Russia Poland President Plane Crash Na tym lotnisku ten samolot nie miał przy takich warunkach pogodowych żadnych szans na lądowanie – mówi Piotr Łukasiewicz, pułkownik rezerwy, pilot, były szef oddziału szkolenia lotniczego dowództwa sił powietrznych, w rozmowie z Dorotą Kowalską, którą zamieścił dziennik “Polska – The Times”.

– Wielka tragedia: podczas lądowania na lotnisku ginie 96 osób, w tym prezydent RP. Rodzi się wiele pytań, tak o sprzęt, jak o to, czy pilot w ogóle powinien lądować w takich warunkach. Jak Pan myśli, co wydarzyło się w sobotę nad Smoleńskiem?

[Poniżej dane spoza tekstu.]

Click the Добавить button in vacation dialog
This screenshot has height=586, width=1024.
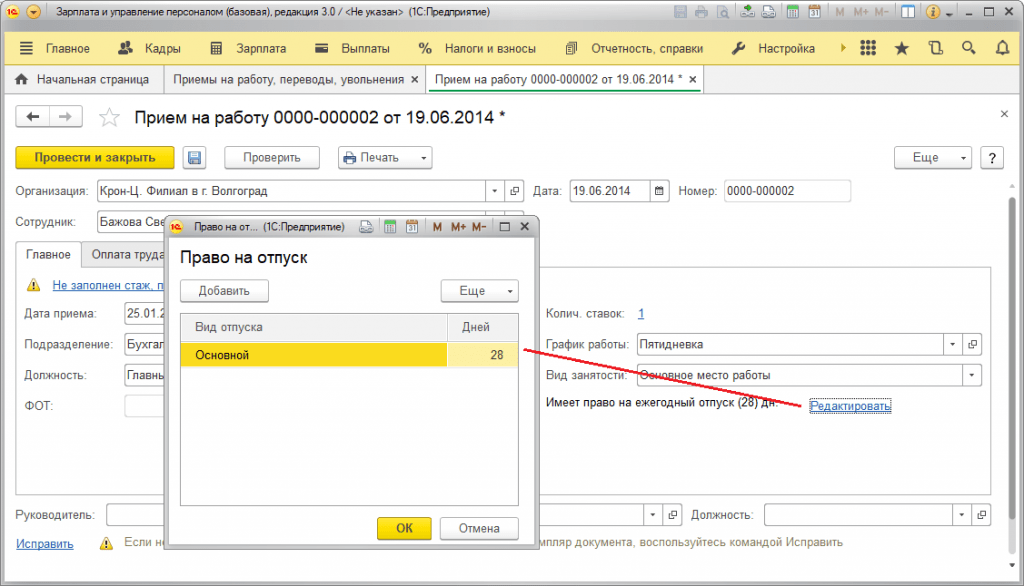[x=224, y=291]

– Aby wyczerpująco odpowiedzieć na to pytanie, musiałbym mieć dostęp i możliwość szczegółowej analizy informacji o warunkach, jakie zaistniały na miejscu katastrofy. To będzie przedmiotem działań komisji wypadkowej. Natomiast doszukując się przyczyn tej tragedii, ja osobiście sięgnąłbym do momentu planowania wylotu i podejmowania decyzji o jego realizacji. Moim zdaniem przyczyn tego, co zdarzyło się w Smoleńsku, należy szukać w Warszawie na Okęciu.

– To znaczy?

– Nie wierzę w to, że w trakcie podejmowania decyzji o wylocie załoga nie wiedziała o tym, jakie faktyczne warunki panują na lotnisku w Smoleńsku. Musieli wiedzieć, że pogoda jest poniżej minimalnych warunków atmosferycznych, przy których można lądować, mając takie, a nie inne wyposażenie samolotu i takie, a nie inne naziemne wyposażenie nawigacyjne. Jeżeli w Smoleńsku była mgła ograniczająca widzialność do 500 metrów, to ten wylot nie powinien się odbyć. Więc moim zdaniem błąd, jeśli mówimy o błędzie, powstał na etapie planowania. Ponieważ nie uwzględniono wariantu zakładającego, że nie można będzie wylądować w Smoleńsku z powodu pogody.

– Panie Pułkowniku, ale czyj to błąd, pilotów?

– Planistów, którzy są odpowiedzialni za podejmowanie decyzji.